Having seen the reproduction on the cover and in 'Transluminal' plus Burns' tendency to base his painting on the book's content, I was curious to see who was the oriental lady with the tasselled belt. I've had this book several months now and just waiting for a gap in my review schedule to fit it in.

So, what have we got? The oriental lady on the cover is biologist Yoshiko Sunadomari. A renown practically a pensioner - but youngish due to her health treatment - aged mother and widow, who has left Earth to visit Fulgar to assist in the seeking of her kidnapped son, Tetsuo.

He, in turn, wins the trust of his kidnappers, the Shadow People, as they seek to find out that one of the Luculentus, people who've been cybernetically enhanced to communicate across computer networks, is taking over the system.

Yoshiko finds her involvement has to cover more than finding her son but also beating this menace as she examines this society.

For a first novel, Meaney has certainly taken the bull by the horns here. One could classify this book as 'CyberTech' mainly cos of the number of times computer jargon is incorporated as its users open up various surveillance modules littered throughout.

I have a suspicion that many readers will probably gloss over this window-dressing as an irrelevance although it does come a little into its own later a little in the book. The real problem with this cyber-link is that we don't see enough of it to understand the full implications other than it's like being linked to your computer all the time.

You'd also have thought that in the future, software instruction would have been humanised rather than computer jargonise. We see the villain's perspective who is greatly enhanced but none of the regular Luculentus to really draw comparison.

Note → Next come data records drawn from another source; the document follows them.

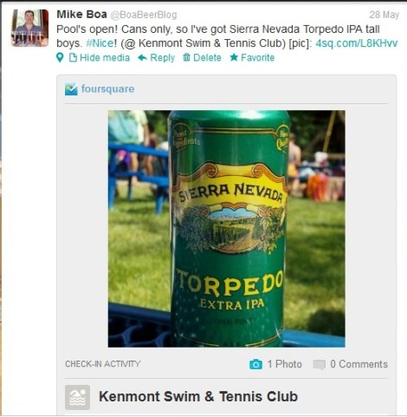Viewport: 407px width, 417px height.
Task: Open Kenmont Swim & Tennis Club venue
Action: 198,396
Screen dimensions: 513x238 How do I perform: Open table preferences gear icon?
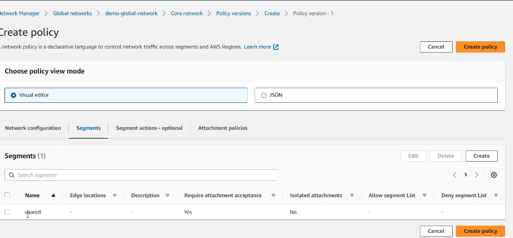(x=494, y=175)
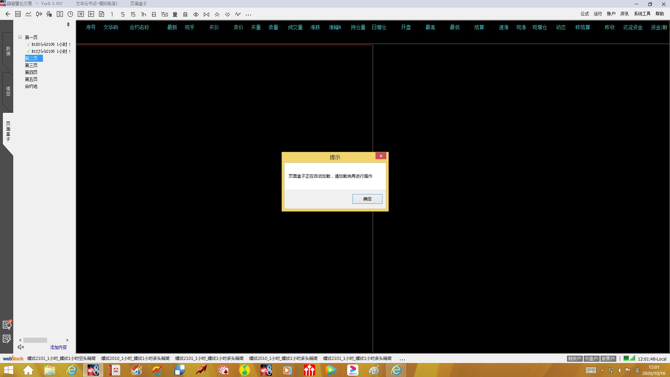The image size is (670, 377).
Task: Click the 添加内容 link
Action: tap(58, 347)
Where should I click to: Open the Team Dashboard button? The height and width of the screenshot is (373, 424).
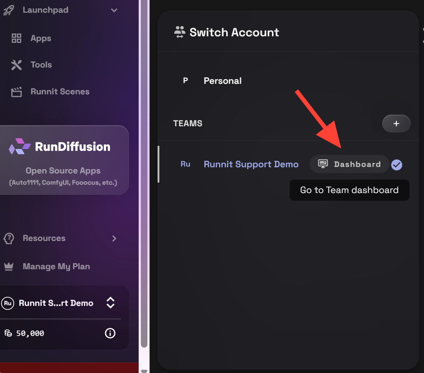tap(349, 164)
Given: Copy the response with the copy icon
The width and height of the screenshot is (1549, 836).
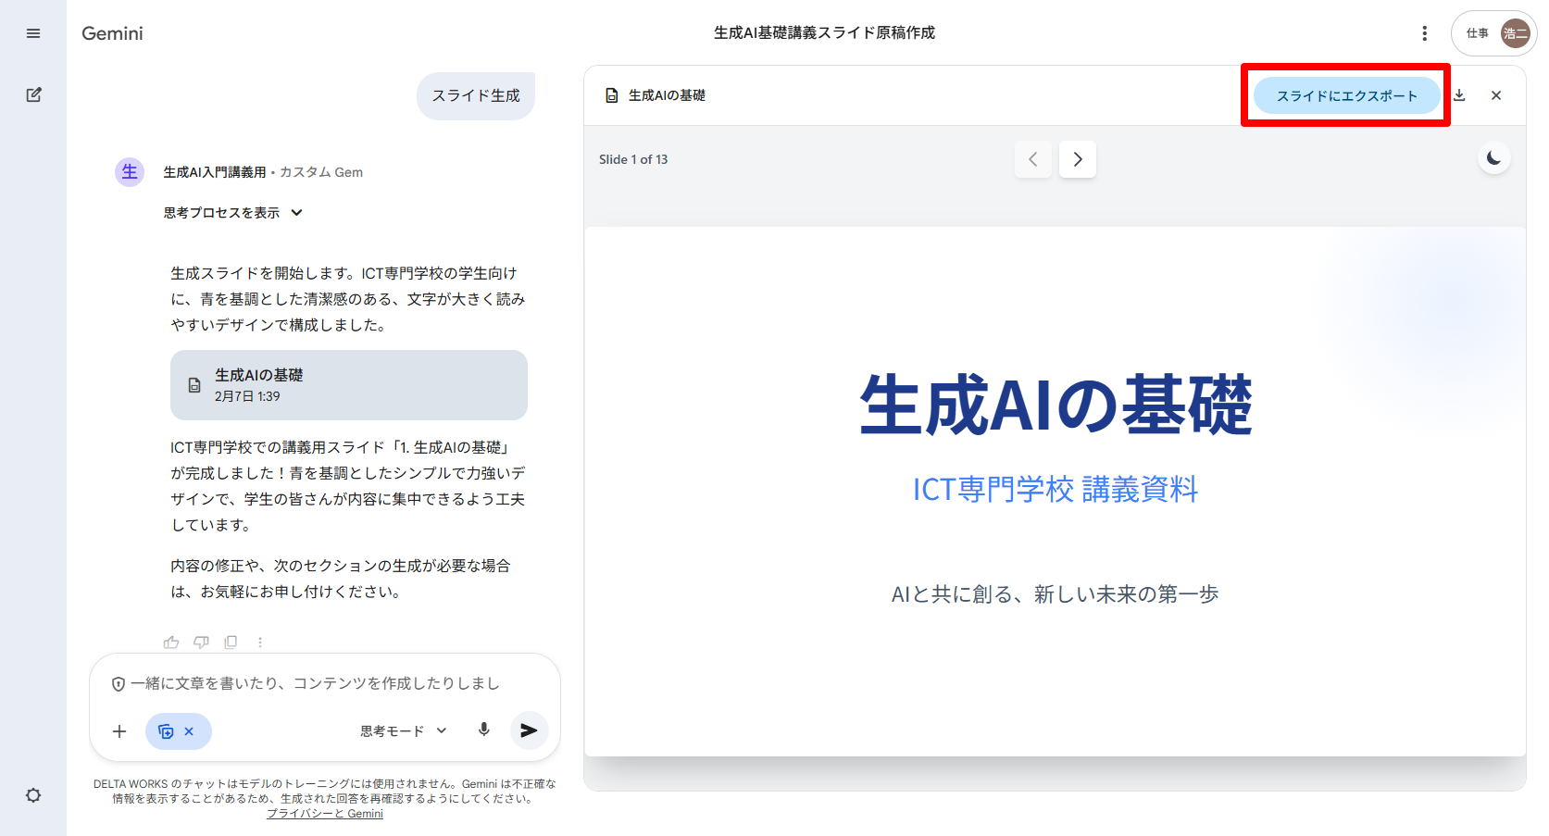Looking at the screenshot, I should [231, 642].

The reader is brought running into this reality and you have to understand the implications as it is unravelled. Nothing wrong in doing that in itself although a scorecard might have been useful occasionally.

Yoshiko is supposed to be our eyes and ears into this world yet we rarely see enough of what she knows either. Certainly her background as a biologist plays little here other than a connection to the ubiquitous space pilots who owe more to her dead husband than to her.

Towards the end of the book, the pace moves rather too fast. Having spent so long in building up to the final confrontation, it's almost as though author Meaney realising the novel has gone on for too long is eager to bring it to a finale. Indeed, the villain of the piece isn't even seen for a greater part of the book after being introduced.

Surely someone who is supposed to be having such an impact on everyone's lives would be doing a lot more than just manipulating the odd personality to suit his own ends. Not seeing much of his motivations over than a greed for power doesn't really help understand the character and makes him more cut-out than formidable.

Using the novice Yoshiko as the means to his downfall when there are undoubtedly more experienced Luculentus around doesn't help neither.

Undoubtedly, there is some hidden metaphor here and probably worth spending a week of your time reading but a lot more could have been done in raising this novel to a more classic proportion.